(Stored data)
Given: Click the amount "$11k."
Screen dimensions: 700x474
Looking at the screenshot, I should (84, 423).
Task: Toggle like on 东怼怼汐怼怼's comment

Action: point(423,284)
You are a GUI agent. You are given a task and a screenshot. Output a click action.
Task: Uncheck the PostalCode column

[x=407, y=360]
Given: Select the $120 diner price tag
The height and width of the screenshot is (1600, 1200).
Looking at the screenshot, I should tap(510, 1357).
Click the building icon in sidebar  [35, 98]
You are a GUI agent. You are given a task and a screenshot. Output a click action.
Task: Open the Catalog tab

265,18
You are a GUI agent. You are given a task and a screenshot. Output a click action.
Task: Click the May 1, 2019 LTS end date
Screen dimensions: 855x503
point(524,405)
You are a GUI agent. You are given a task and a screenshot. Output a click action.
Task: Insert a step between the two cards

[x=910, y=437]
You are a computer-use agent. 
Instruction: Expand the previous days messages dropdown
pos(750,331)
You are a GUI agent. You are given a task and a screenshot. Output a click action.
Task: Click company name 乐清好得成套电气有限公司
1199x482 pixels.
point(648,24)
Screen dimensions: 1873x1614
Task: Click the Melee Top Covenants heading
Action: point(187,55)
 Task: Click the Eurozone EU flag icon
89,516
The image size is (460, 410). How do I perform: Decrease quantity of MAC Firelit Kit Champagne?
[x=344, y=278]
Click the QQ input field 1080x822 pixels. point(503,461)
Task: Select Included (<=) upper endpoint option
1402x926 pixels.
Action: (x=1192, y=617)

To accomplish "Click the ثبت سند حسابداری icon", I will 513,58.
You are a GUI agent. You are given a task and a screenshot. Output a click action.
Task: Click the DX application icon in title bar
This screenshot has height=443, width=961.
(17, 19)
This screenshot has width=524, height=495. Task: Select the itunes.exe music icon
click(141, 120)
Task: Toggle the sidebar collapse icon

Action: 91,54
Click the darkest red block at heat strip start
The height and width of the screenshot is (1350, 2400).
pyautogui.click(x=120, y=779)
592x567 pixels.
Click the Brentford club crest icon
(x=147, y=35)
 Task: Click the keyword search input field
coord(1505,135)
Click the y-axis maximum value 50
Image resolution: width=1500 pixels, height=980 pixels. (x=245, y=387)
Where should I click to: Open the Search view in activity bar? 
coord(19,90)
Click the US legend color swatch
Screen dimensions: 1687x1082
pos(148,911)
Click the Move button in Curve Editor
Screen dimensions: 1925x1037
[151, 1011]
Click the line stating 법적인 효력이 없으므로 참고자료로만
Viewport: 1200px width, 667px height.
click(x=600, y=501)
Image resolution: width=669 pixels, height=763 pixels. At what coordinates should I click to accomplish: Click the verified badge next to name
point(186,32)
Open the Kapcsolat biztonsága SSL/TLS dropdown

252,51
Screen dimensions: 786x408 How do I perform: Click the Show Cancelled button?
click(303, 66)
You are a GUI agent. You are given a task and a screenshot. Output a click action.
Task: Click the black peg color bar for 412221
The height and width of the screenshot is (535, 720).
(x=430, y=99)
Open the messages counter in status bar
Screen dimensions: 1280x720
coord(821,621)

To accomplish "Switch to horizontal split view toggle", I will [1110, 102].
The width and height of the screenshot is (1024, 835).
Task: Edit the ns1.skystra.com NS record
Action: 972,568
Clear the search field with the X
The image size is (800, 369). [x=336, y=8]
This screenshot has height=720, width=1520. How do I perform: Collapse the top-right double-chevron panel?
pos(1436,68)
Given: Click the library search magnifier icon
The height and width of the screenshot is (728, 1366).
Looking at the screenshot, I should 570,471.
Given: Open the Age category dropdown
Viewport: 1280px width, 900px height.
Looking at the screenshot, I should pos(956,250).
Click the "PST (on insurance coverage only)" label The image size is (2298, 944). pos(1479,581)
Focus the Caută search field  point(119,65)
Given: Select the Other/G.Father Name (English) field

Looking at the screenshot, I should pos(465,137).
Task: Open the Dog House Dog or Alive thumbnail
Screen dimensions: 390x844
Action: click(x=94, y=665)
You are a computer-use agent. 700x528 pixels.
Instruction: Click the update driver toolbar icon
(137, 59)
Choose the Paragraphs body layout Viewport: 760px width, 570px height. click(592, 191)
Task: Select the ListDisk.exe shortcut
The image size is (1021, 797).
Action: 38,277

What is expected: Output all records verbatim.

Solved problem:
Given: Click the amount "$11k."
Screen dimensions: 700x474
Looking at the screenshot, I should (84, 423).
Task: Toggle like on 东怼怼汐怼怼's comment

Action: point(423,284)
You are a GUI agent. You are given a task and a screenshot. Output a click action.
Task: Uncheck the PostalCode column

[x=407, y=360]
Given: Select the $120 diner price tag
The height and width of the screenshot is (1600, 1200).
Looking at the screenshot, I should tap(510, 1357).
Click the building icon in sidebar  [35, 98]
You are a GUI agent. You are given a task and a screenshot. Output a click action.
Task: Open the Catalog tab

265,18
You are a GUI agent. You are given a task and a screenshot. Output a click action.
Task: Click the May 1, 2019 LTS end date
Screen dimensions: 855x503
point(524,405)
You are a GUI agent. You are given a task and a screenshot. Output a click action.
Task: Insert a step between the two cards

[x=910, y=437]
You are a computer-use agent. 
Instruction: Expand the previous days messages dropdown
pos(750,331)
You are a GUI agent. You are given a task and a screenshot. Output a click action.
Task: Click company name 乐清好得成套电气有限公司
1199x482 pixels.
point(648,24)
Screen dimensions: 1873x1614
Task: Click the Melee Top Covenants heading
Action: point(187,55)
 Task: Click the Eurozone EU flag icon
89,516
The image size is (460, 410). How do I perform: Decrease quantity of MAC Firelit Kit Champagne?
[x=344, y=278]
Click the QQ input field 1080x822 pixels. point(503,461)
Task: Select Included (<=) upper endpoint option
1402x926 pixels.
Action: (x=1192, y=617)

To accomplish "Click the ثبت سند حسابداری icon", I will 513,58.
You are a GUI agent. You are given a task and a screenshot. Output a click action.
Task: Click the DX application icon in title bar
This screenshot has height=443, width=961.
(17, 19)
This screenshot has width=524, height=495. Task: Select the itunes.exe music icon
click(141, 120)
Task: Toggle the sidebar collapse icon

Action: 91,54
Click the darkest red block at heat strip start
The height and width of the screenshot is (1350, 2400).
pyautogui.click(x=120, y=779)
592x567 pixels.
Click the Brentford club crest icon
(x=147, y=35)
 Task: Click the keyword search input field
coord(1505,135)
Click the y-axis maximum value 50
Image resolution: width=1500 pixels, height=980 pixels. (x=245, y=387)
Where should I click to: Open the Search view in activity bar? 
coord(19,90)
Click the US legend color swatch
Screen dimensions: 1687x1082
pos(148,911)
Click the Move button in Curve Editor
Screen dimensions: 1925x1037
[151, 1011]
Click the line stating 법적인 효력이 없으므로 참고자료로만
Viewport: 1200px width, 667px height.
click(x=600, y=501)
Image resolution: width=669 pixels, height=763 pixels. At what coordinates should I click to accomplish: Click the verified badge next to name
point(186,32)
Open the Kapcsolat biztonsága SSL/TLS dropdown

252,51
Screen dimensions: 786x408 How do I perform: Click the Show Cancelled button?
click(303, 66)
You are a GUI agent. You are given a task and a screenshot. Output a click action.
Task: Click the black peg color bar for 412221
The height and width of the screenshot is (535, 720).
(x=430, y=99)
Open the messages counter in status bar
Screen dimensions: 1280x720
coord(821,621)

To accomplish "Switch to horizontal split view toggle", I will [1110, 102].
The width and height of the screenshot is (1024, 835).
Task: Edit the ns1.skystra.com NS record
Action: 972,568
Clear the search field with the X
The image size is (800, 369). [x=336, y=8]
This screenshot has height=720, width=1520. How do I perform: Collapse the top-right double-chevron panel?
pos(1436,68)
Given: Click the library search magnifier icon
The height and width of the screenshot is (728, 1366).
Looking at the screenshot, I should 570,471.
Given: Open the Age category dropdown
Viewport: 1280px width, 900px height.
Looking at the screenshot, I should pos(956,250).
Click the "PST (on insurance coverage only)" label The image size is (2298, 944). pos(1479,581)
Focus the Caută search field  point(119,65)
Given: Select the Other/G.Father Name (English) field

Looking at the screenshot, I should pos(465,137).
Task: Open the Dog House Dog or Alive thumbnail
Screen dimensions: 390x844
Action: click(x=94, y=665)
You are a computer-use agent. 700x528 pixels.
Instruction: Click the update driver toolbar icon
(137, 59)
Choose the Paragraphs body layout Viewport: 760px width, 570px height. click(592, 191)
Task: Select the ListDisk.exe shortcut
The image size is (1021, 797).
Action: 38,277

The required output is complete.